Às vezes, ponho-me a pensar: se nós tivéssemos a mesma oportunidade, o que faríamos? Estamos no meio do nada, não temos nada porque perdemos tudo, e ninguém nos conhece. Se alguém nos pergunta quem somos, vamos mesmo responder que somos um pobre camaleão que sempre viveu num aquário, e nem nome tem? Seria esta a oportunidade. Podíamos ser qualquer pessoa: quem iria saber? Mesmo não estando nesta situação particular, como nos apresentamos aos outros? Se tivéssemos uma oportunidade real de ser quem sempre sonhamos, o que faríamos?

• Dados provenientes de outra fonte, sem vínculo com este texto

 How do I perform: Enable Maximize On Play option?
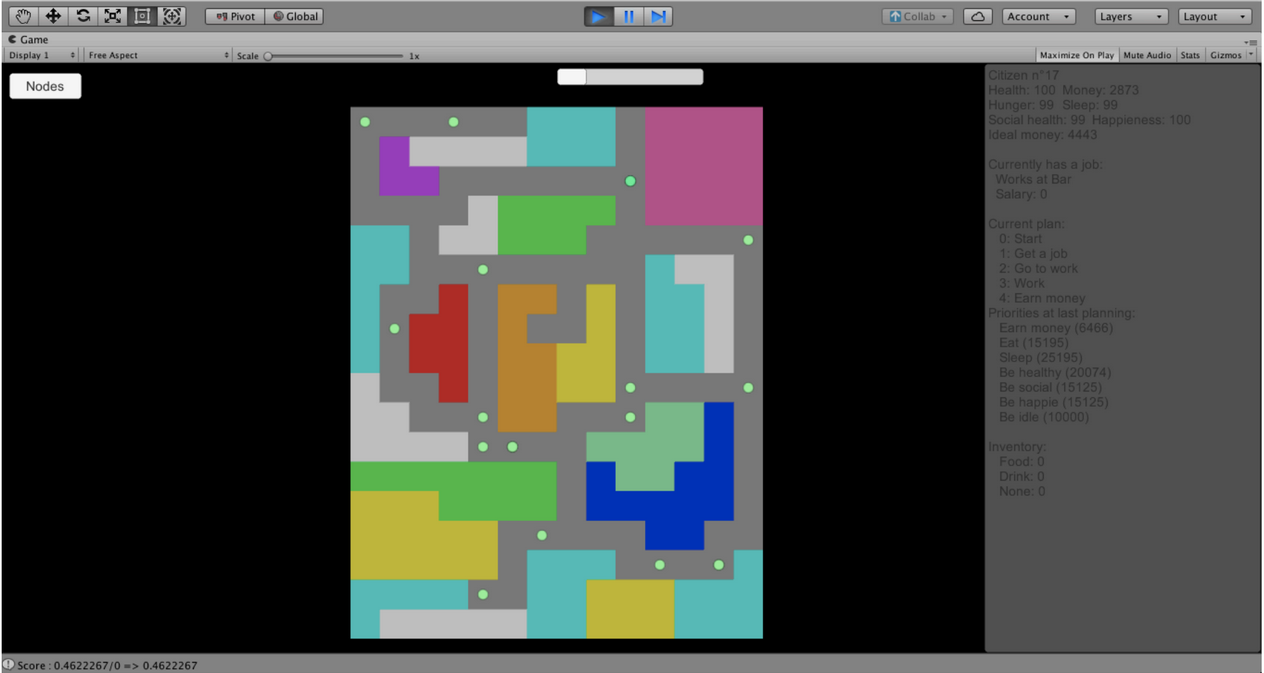pyautogui.click(x=1076, y=55)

Segue os teus sonhos, segue o que sentes, ninguém tem o direito para te dizer quem tu és e não és, nem o que podes ou não fazer. Não são estas as vozes à nossa volta muitas vezes? Quanta razão têm? Quanta razão gostaríamos de lhes dar?

Fotografia: NeONBRAND

Vejamos como correu a tentativa de Rango. Não vos vou contar a história toda, podem procurar ver o filme, mas como típica história, inicialmente tudo corre bem para o protagonista e, de repente, tudo vira de pernas para o ar. Rango começou um sucesso. Conseguiu amigos, a aprovação e aceitação que tanto almejava (mesmo sem saber), estava no pináculo da vida. Mas alguém acaba por descobrir que Rango anda a mentir. Ele não é nada esse tipo famoso e destemido… ele não é ninguém, nem Rango é, nem nome tinha. A aldeia sente-se defraudada e expulsa-o. Rango vai-se embora. Segue pelo caminho de onde veio, atravessa a estrada onde teve o acidente… está perdido. Está a ter uma crise de vida, uma crise de identidade. É neste momento que ele encontra outra personagem (o Espírito do Oeste), que lhe diz que ele tem de voltar. Não pode deixar os amigos sozinhos, porque eles correm perigo, mas também, principalmente, porque nenhum homem consegue sair da sua própria história, ou melhor, numa expressão difícil de traduzir, “no person can walk out of their own frame”, algo como “ninguém consegue sair do seu próprio enquadramento”. É um jogo de palavras. Frame quer dizer enquadramento de uma imagem, porque era isso que Rango usava quando estava a filmar, como se fosse o enquadramento de uma câmara. Mas frame também quer dizer estrutura ou a nossa constituição física, o nosso corpo. Não sei se era esse o objetivo da citação, mas lembrei-me dessa frase como adequada para esta conversa sobre identidade.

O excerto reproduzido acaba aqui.